Exercise objective>
Line by line, reproduce the records exactly.

[[ Records provided open ]]

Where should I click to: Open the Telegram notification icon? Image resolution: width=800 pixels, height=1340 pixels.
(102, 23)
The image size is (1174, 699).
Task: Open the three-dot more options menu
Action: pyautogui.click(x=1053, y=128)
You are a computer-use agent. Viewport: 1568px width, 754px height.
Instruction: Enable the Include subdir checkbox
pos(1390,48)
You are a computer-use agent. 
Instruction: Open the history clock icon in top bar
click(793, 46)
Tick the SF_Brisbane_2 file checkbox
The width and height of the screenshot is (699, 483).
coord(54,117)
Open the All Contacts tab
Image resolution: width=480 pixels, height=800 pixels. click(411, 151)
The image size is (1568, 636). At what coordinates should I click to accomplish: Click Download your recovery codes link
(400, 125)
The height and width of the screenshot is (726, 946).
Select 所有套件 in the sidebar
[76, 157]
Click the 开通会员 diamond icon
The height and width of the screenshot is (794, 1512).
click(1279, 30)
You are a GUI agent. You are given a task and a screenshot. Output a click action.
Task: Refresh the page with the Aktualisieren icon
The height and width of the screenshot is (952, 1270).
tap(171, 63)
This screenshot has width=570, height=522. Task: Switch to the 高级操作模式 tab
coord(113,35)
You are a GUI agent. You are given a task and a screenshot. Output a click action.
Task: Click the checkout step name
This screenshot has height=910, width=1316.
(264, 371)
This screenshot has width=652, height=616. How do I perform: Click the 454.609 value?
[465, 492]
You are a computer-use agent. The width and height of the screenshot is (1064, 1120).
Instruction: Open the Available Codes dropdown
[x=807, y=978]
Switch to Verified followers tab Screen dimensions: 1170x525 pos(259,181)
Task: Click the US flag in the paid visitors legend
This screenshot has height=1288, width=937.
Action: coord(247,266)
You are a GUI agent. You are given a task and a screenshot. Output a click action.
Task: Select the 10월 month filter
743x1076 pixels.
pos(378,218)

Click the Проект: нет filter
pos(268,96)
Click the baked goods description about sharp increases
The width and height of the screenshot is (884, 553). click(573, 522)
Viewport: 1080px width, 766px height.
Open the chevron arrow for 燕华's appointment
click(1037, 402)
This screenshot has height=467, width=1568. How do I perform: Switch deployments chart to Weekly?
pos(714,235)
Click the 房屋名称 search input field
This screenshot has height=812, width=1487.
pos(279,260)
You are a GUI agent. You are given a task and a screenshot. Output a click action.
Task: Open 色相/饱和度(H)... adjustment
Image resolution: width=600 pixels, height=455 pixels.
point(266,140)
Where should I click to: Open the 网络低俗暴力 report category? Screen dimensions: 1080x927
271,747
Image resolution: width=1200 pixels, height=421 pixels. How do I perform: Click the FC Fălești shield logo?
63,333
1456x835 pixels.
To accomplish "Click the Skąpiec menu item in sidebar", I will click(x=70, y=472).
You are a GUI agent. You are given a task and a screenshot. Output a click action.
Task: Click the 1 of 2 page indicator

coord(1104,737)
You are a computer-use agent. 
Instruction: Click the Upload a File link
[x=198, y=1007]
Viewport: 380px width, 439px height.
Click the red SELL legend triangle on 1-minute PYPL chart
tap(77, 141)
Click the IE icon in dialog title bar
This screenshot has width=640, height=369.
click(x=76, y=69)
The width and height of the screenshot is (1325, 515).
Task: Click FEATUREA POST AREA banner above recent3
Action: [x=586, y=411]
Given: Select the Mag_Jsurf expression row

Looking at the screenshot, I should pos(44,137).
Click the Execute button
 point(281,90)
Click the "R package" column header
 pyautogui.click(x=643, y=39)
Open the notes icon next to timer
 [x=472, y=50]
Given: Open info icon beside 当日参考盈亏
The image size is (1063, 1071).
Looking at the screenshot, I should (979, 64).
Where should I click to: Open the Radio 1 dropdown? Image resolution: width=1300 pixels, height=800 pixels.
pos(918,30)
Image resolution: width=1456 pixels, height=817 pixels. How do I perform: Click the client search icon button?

[[ Records provided closed ]]

Answer>
Where should I click to: Open the Telegram notification icon? Image resolution: width=800 pixels, height=1340 pixels.
(102, 23)
The image size is (1174, 699).
Task: Open the three-dot more options menu
Action: pyautogui.click(x=1053, y=128)
You are a computer-use agent. Viewport: 1568px width, 754px height.
Instruction: Enable the Include subdir checkbox
pos(1390,48)
You are a computer-use agent. 
Instruction: Open the history clock icon in top bar
click(793, 46)
Tick the SF_Brisbane_2 file checkbox
The width and height of the screenshot is (699, 483).
coord(54,117)
Open the All Contacts tab
Image resolution: width=480 pixels, height=800 pixels. click(411, 151)
The image size is (1568, 636). At what coordinates should I click to accomplish: Click Download your recovery codes link
(400, 125)
The height and width of the screenshot is (726, 946).
Select 所有套件 in the sidebar
[76, 157]
Click the 开通会员 diamond icon
The height and width of the screenshot is (794, 1512).
click(1279, 30)
You are a GUI agent. You are given a task and a screenshot. Output a click action.
Task: Refresh the page with the Aktualisieren icon
The height and width of the screenshot is (952, 1270).
tap(171, 63)
This screenshot has width=570, height=522. Task: Switch to the 高级操作模式 tab
coord(113,35)
You are a GUI agent. You are given a task and a screenshot. Output a click action.
Task: Click the checkout step name
This screenshot has height=910, width=1316.
(264, 371)
This screenshot has width=652, height=616. How do I perform: Click the 454.609 value?
[465, 492]
You are a computer-use agent. The width and height of the screenshot is (1064, 1120).
Instruction: Open the Available Codes dropdown
[x=807, y=978]
Switch to Verified followers tab Screen dimensions: 1170x525 pos(259,181)
Task: Click the US flag in the paid visitors legend
This screenshot has height=1288, width=937.
Action: coord(247,266)
You are a GUI agent. You are given a task and a screenshot. Output a click action.
Task: Select the 10월 month filter
743x1076 pixels.
pos(378,218)

Click the Проект: нет filter
pos(268,96)
Click the baked goods description about sharp increases
The width and height of the screenshot is (884, 553). click(573, 522)
Viewport: 1080px width, 766px height.
Open the chevron arrow for 燕华's appointment
click(1037, 402)
This screenshot has height=467, width=1568. How do I perform: Switch deployments chart to Weekly?
pos(714,235)
Click the 房屋名称 search input field
This screenshot has height=812, width=1487.
pos(279,260)
You are a GUI agent. You are given a task and a screenshot. Output a click action.
Task: Open 色相/饱和度(H)... adjustment
Image resolution: width=600 pixels, height=455 pixels.
point(266,140)
Where should I click to: Open the 网络低俗暴力 report category? Screen dimensions: 1080x927
271,747
Image resolution: width=1200 pixels, height=421 pixels. How do I perform: Click the FC Fălești shield logo?
63,333
1456x835 pixels.
To accomplish "Click the Skąpiec menu item in sidebar", I will click(x=70, y=472).
You are a GUI agent. You are given a task and a screenshot. Output a click action.
Task: Click the 1 of 2 page indicator

coord(1104,737)
You are a computer-use agent. 
Instruction: Click the Upload a File link
[x=198, y=1007]
Viewport: 380px width, 439px height.
Click the red SELL legend triangle on 1-minute PYPL chart
tap(77, 141)
Click the IE icon in dialog title bar
This screenshot has width=640, height=369.
click(x=76, y=69)
The width and height of the screenshot is (1325, 515).
Task: Click FEATUREA POST AREA banner above recent3
Action: [x=586, y=411]
Given: Select the Mag_Jsurf expression row

Looking at the screenshot, I should pos(44,137).
Click the Execute button
 point(281,90)
Click the "R package" column header
 pyautogui.click(x=643, y=39)
Open the notes icon next to timer
 [x=472, y=50]
Given: Open info icon beside 当日参考盈亏
The image size is (1063, 1071).
Looking at the screenshot, I should (979, 64).
Where should I click to: Open the Radio 1 dropdown? Image resolution: width=1300 pixels, height=800 pixels.
pos(918,30)
Image resolution: width=1456 pixels, height=817 pixels. How do I perform: Click the client search icon button?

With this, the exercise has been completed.